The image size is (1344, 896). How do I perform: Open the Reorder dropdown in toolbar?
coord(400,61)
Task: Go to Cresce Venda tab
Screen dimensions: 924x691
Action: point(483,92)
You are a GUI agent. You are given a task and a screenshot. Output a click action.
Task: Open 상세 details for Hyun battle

=======

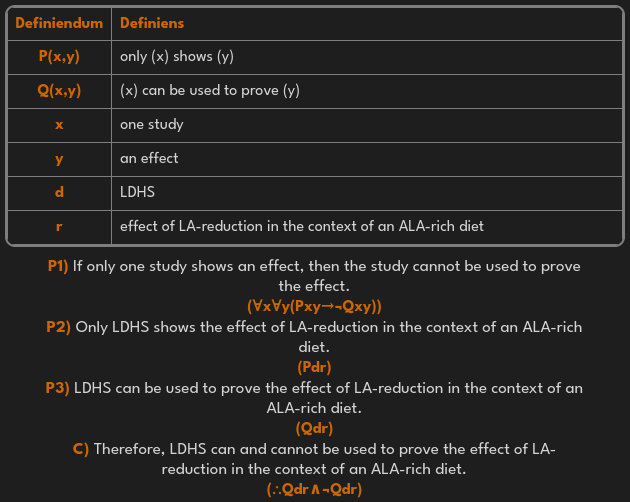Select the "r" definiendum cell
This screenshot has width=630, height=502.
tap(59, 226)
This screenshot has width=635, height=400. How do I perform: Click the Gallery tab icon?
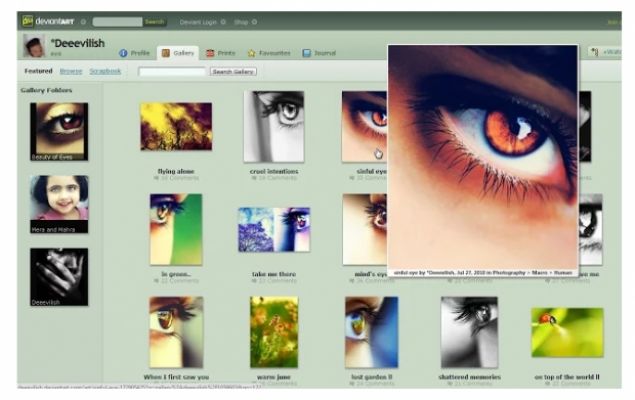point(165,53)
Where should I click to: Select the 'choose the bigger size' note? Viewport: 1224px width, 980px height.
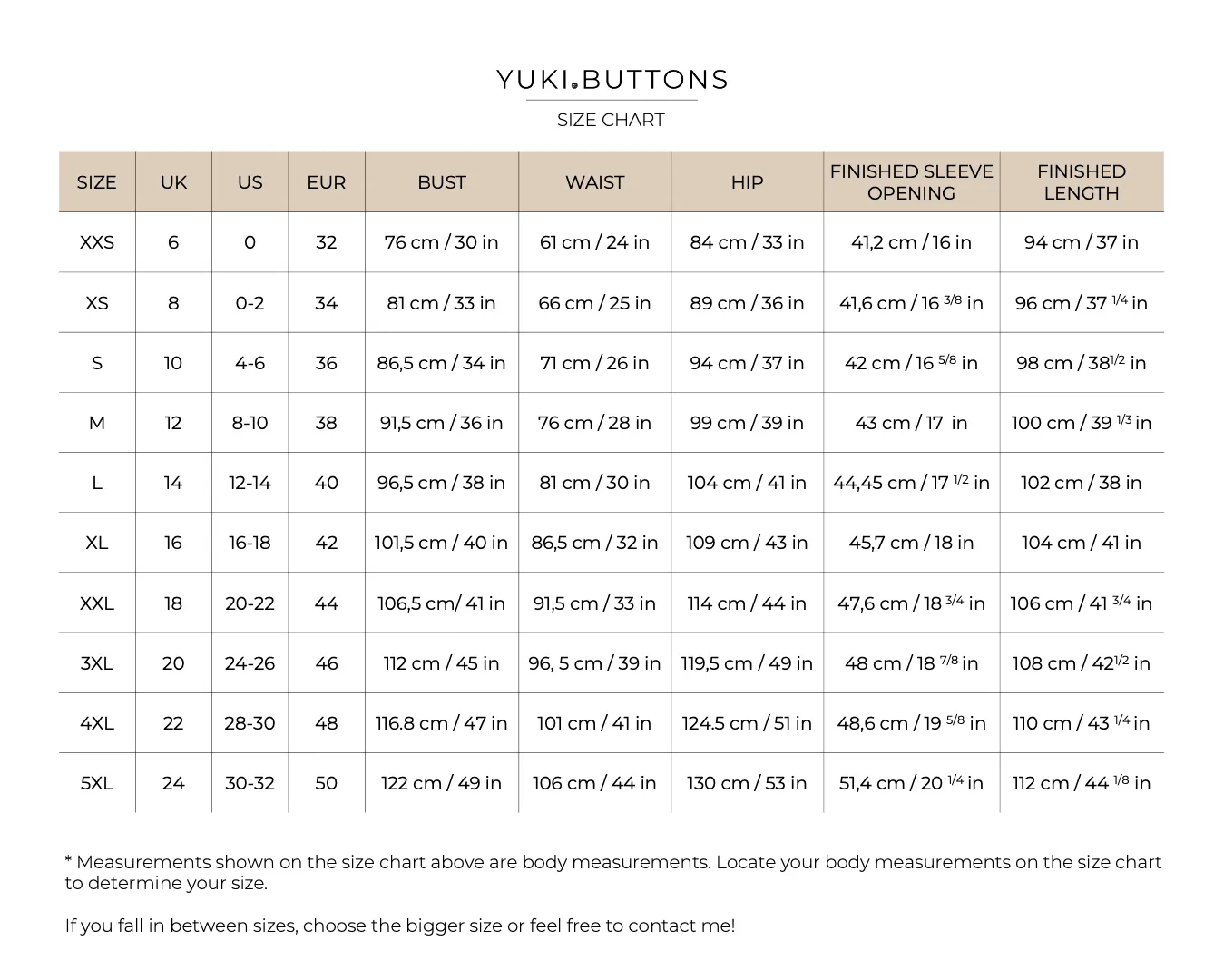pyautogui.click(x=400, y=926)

=======

**EXERCISE REQUIREMENTS**
Of the entries above, transcribe exactly those lines that fall between the line containing "The image size" and the line containing "Task: Open 상세 details for Hyun battle", together with those two lines.

**TASK RESULT**
The image size is (1344, 896). How do I perform: Open the Reorder dropdown in toolbar?
coord(400,61)
Task: Go to Cresce Venda tab
Screen dimensions: 924x691
Action: point(483,92)
You are a GUI agent. You are given a task and a screenshot. Output a click action.
Task: Open 상세 details for Hyun battle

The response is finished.